» TEXTE DE LA PAGE

Le retour des justiciers obligataires avait fait la une des médias financiers au T3. Il est vrai que les besoins d’endettement/de refinancement du Trésor américain, à quelques mois de l’échéance électorale présidentielle devenaient abyssaux. Dans des marchés interconnectés, les autres marchés obligataires avaient également subi des pertes importantes, même si ni la situation macro-économique, ni les futures émissions de dettes n’étaient comparables.
Quelques semaines plus tard, les opérateurs ont opéré une volte-face spectaculaire (le mois d’octobre 2023 restera gravé dans les tabelles obligataires, aidés par plusieurs facteurs. Le Trésor américain a joué technique et concentré ses futures émissions sur les T-Bills. Ce qui a d’une part réduit la pression sur la partie longue de la courbe et surtout, d’autre part, cessé de ponctionner de la liquidité dans les marchés. Les capitaux acheteurs sont effectivement venus des MMF. Ce ¨subterfuge¨ de résout pas la prodigalité américaine, mais offre un répit.

» DONNÉES D'ENTRÉE
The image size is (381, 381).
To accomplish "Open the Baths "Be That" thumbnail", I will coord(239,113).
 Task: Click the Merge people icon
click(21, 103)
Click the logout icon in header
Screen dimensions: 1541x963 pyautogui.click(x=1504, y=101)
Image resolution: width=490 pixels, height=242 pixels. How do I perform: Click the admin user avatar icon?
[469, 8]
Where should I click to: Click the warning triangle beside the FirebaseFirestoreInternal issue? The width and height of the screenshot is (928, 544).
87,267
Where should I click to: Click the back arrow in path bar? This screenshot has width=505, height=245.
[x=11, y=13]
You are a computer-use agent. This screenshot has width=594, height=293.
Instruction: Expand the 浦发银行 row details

---

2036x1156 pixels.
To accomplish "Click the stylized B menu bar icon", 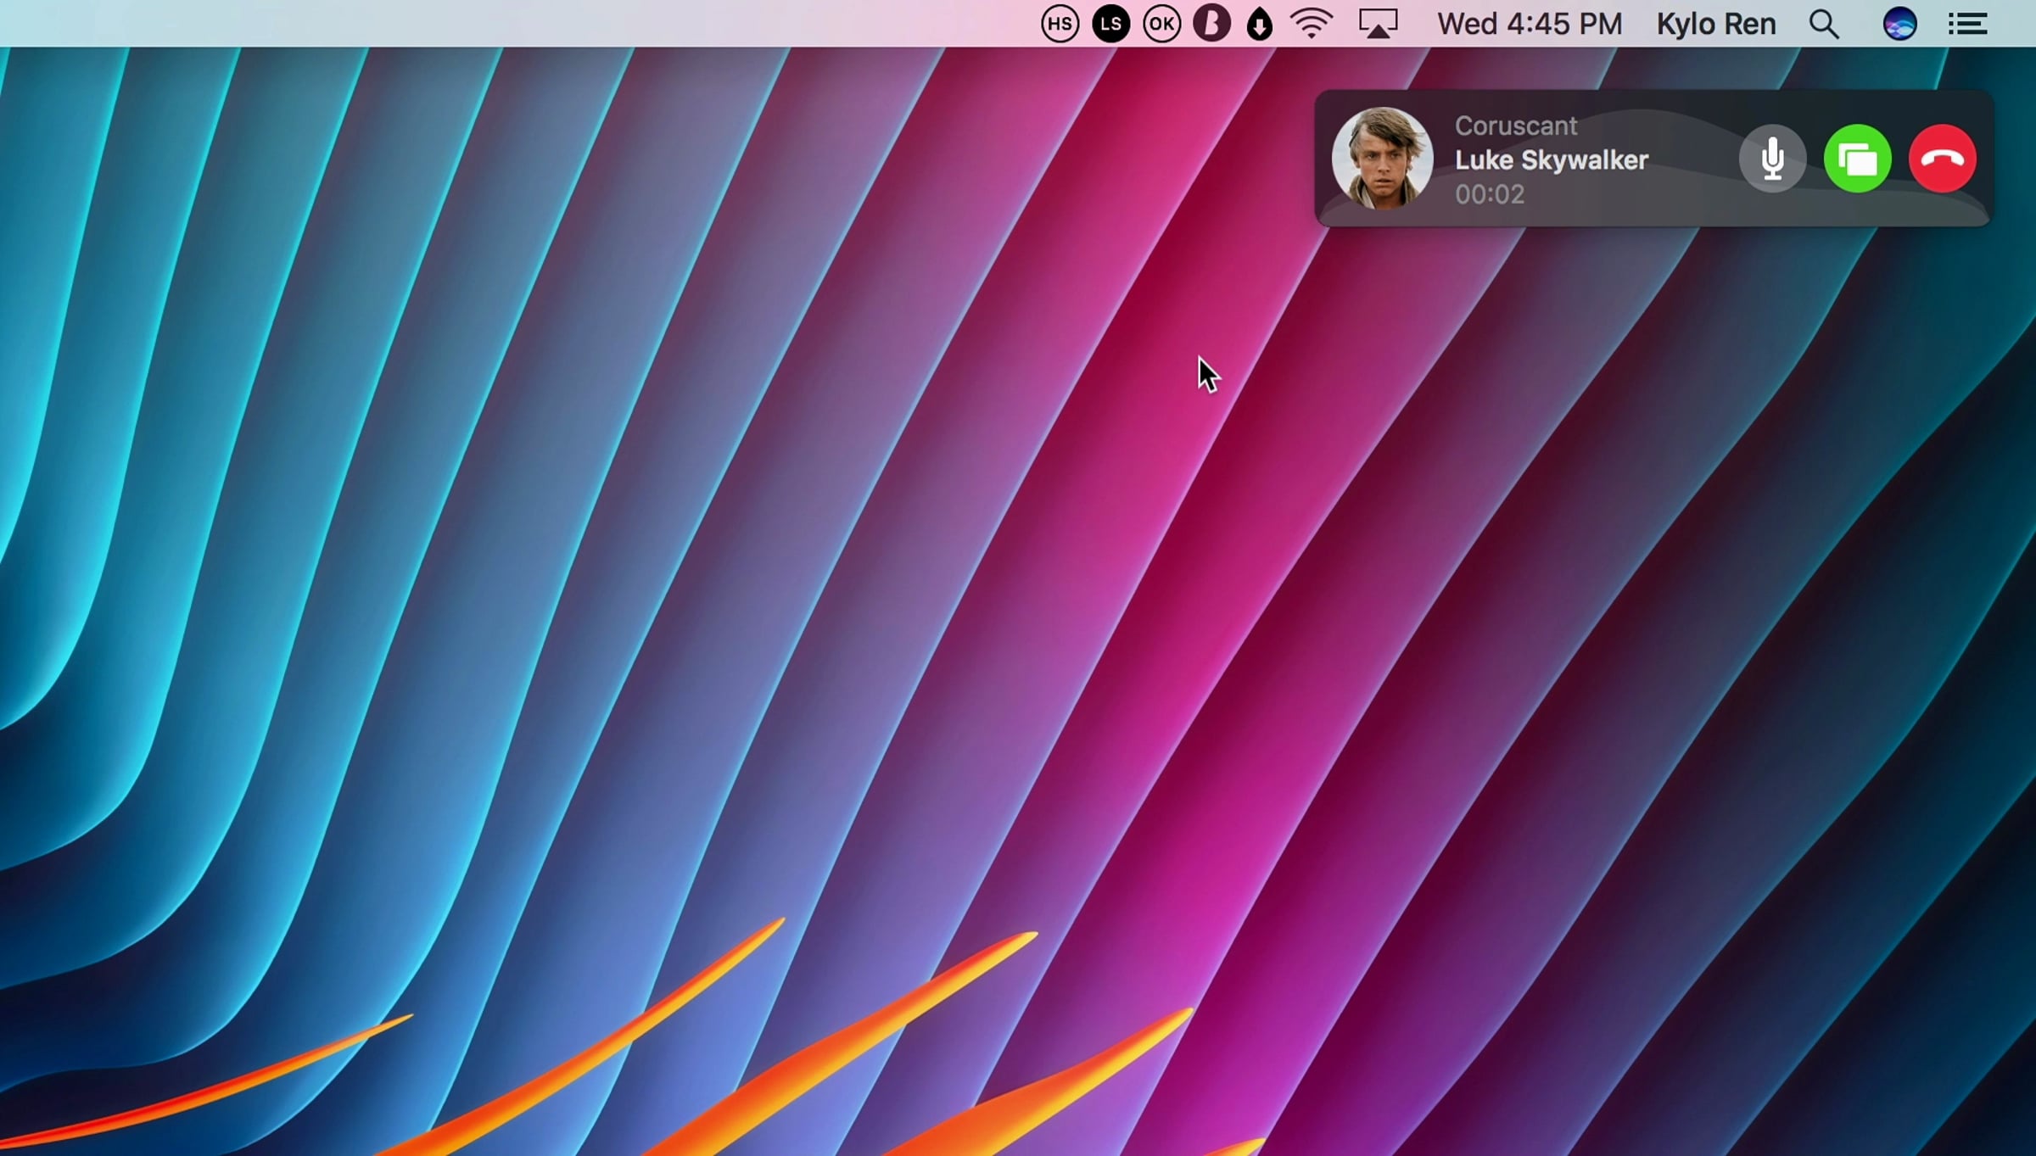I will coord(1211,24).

» TÂCHES À RÉALISER
a: Résume en deux phrases le texte sur les marchés obligataires.
b: Réécris les entrées en partant de la ligne qui contient "The image size is (381, 381)." et en finissant par celle qui contient "Instruction: Expand the 浦发银行 row details". Remplace "screenshot" par "capture" et ne change rien d'autre.

» RÉSULTATS PAR TÂCHE
a: Au troisième trimestre, le retour des justiciers obligataires a fait la une, car les besoins d'endettement du Trésor américain devenaient abyssaux à quelques mois de l'élection présidentielle, et les autres marchés obligataires ont eux aussi subi des pertes importantes. Quelques semaines plus tard, les opérateurs ont fait volte-face, notamment parce que le Trésor américain a concentré ses émissions sur les T-Bills, ce qui a réduit la pression sur la partie longue de la courbe et offert un répit sans résoudre la prodigalité américaine.

b:
The image size is (381, 381).
To accomplish "Open the Baths "Be That" thumbnail", I will coord(239,113).
 Task: Click the Merge people icon
click(21, 103)
Click the logout icon in header
Screen dimensions: 1541x963 pyautogui.click(x=1504, y=101)
Image resolution: width=490 pixels, height=242 pixels. How do I perform: Click the admin user avatar icon?
[469, 8]
Where should I click to: Click the warning triangle beside the FirebaseFirestoreInternal issue? The width and height of the capture is (928, 544).
87,267
Where should I click to: Click the back arrow in path bar? This capture has width=505, height=245.
[x=11, y=13]
You are a computer-use agent. This capture has width=594, height=293.
Instruction: Expand the 浦发银行 row details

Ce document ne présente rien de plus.